Nelle dichiarazioni ad “Al Quds al-arabi” il dottor Abd el-Halim Qindil, coordinatore generale del movimento Kifaya,  ha segnalato che le forze di sicurezza hanno aggredito, con linciaggi e percosse, cinque manifestanti ed un certo numero di astanti, tra cui alcune ragazze che si trovavano sul marciapiede di fronte alla sede della Corte Suprema, per impedire loro di unirsi al movimento di protesta Kifaya. I manifestanti ripetevano slogan come “Libertà dove sei, le forze speciali tra noi e te” o “Mille saluti e stima a chi ha scioperato il 6 aprile” o ancora “Hanno venduto il nostro Paese in dollari e hanno creato una comitato di politici”.
Nelle dichiarazioni esclusive ad “Al Quds al-arabi” il deputato dei Fratelli Musulmani Muhammad al-Beltagi ha affermato, subito dopo essere stato colpito con alcuni pugni da chi si opponeva alla sommossa, che il regime non fa differenze di trattamento tra giovani e anziani e chi gode dell'immunità parlamentare […], ha inoltre espresso il suo rammarico per il fatto che il partito di governo abbia ridotto l'Egitto e gli egiziani a livelli estremi di povertà, fame e malattia e abbia aperto la porta alle imprese affinché saccheggiassero il paese.


Un estratto dell'articolo di Hissam Abu Talib apparso sul "Al Quds al-arabi" del 14 aprile 2010.

lunedì 12 aprile 2010

Lezione kirghiza ai popoli arabi.

Il Kirghizistan è un piccolo Paese dell'Asia centrale i cui abitanti sono in gran parte musulmani. Vi si trovano due basi militari, una americana e l'altra russa e le sue forze di sicurezza hanno una notevole esperienza nelle repressioni. Ciononostante non è stato possibile a queste basi né a queste forze di sicurezza proteggere il presidente Karman Bik Bakiyev dalla rabbia del popolo, che è sceso per le strade in una manifestazione clamorosa.
Questa è la seconda volta negli ultimi cinque anni che il popolo kirghizo si rivolta, che il presidente fugge per salvarsi la vita,  che il Palazzo della Repubblica è oggetto di saccheggi e di incendi per mano della gente che protesta in massa e che l'opposizione prende il potere promettendo di organizzare elezioni parlamentari e presidenziali imparziali nell'arco di sei mesi.

**COSA FARE**
[1] Ricopia dal brano il passo che comincia con "Lezione kirghiza ai" e finisce con "una manifestazione clamorosa.".
[2] Secondo il brano, quante basi militari straniere si trovano in Kirghizistan e di quali Paesi sono?
[3] Continua il brano sulle proteste a partire dall'ultima frase riportata.

**DATI FORNITI**
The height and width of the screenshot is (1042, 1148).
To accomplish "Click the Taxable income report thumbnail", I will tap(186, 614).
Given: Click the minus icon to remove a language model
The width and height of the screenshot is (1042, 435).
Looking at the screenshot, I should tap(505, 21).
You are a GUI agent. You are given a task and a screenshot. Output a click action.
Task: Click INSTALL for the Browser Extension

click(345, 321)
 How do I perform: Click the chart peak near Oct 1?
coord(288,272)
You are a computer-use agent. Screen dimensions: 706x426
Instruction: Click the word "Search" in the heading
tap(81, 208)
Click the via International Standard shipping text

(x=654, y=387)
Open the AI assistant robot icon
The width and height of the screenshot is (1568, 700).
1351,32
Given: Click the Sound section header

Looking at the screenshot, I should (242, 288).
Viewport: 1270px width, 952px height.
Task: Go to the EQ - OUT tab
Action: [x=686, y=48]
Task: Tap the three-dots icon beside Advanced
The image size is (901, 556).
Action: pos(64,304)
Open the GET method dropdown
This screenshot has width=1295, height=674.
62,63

**LE TUE RISPOSTE**
[1]
Lezione kirghiza ai popoli arabi.

Il Kirghizistan è un piccolo Paese dell'Asia centrale i cui abitanti sono in gran parte musulmani. Vi si trovano due basi militari, una americana e l'altra russa e le sue forze di sicurezza hanno una notevole esperienza nelle repressioni. Ciononostante non è stato possibile a queste basi né a queste forze di sicurezza proteggere il presidente Karman Bik Bakiyev dalla rabbia del popolo, che è sceso per le strade in una manifestazione clamorosa.

[2] Due: una americana e una russa.

[3]
L'autorità del presidente Bakiyev, come quella dei suoi omologhi in diversi Paesi arabi, è un esempio di degenerazione e nepotismo, saccheggio delle finanze pubbliche, utilizzo delle forze dell'ordine per reprimere i movimenti d'opposizione e abolizione delle libertà. Ma più importante ancora è il fatto che questo presidente, arrivato al potere cinque anni fa in seguito ad una sommossa popolare chiamata dagli americani "Rivoluzione dei tulipani", abbia truccato le elezioni, piazzato membri della sua famiglia in posti importanti e delicati e predisposto il figlio maggiore alla sua successione, esattamente come i nostri governanti arabi.
Il detonatore della rivolta che lo ha rovesciato si è acceso nel momento in cui il governo ha aumentato il prezzo dei carburanti, tuttavia i fattori scatenanti si stavano "gonfiando" dopo che la fame aveva raggiunto nel Paese livelli insopportabili, mentre il tasso di disoccupazione era arrivato a più del 40%.
Il presidente Bakiyev ha rappresentato un esempio di opportunismo politico e manipolazione della sovranità nazionale, affidandola ai maggiori contribuenti del Paese. Ha trasformato la capitale in un bordello per le forze americane, più di 35mila soldati provenienti dall' Afghanistan l'hanno visitata ogni mese, per trascorrervi una piacevole vacanza o come punto di partenza per altri punti del mondo.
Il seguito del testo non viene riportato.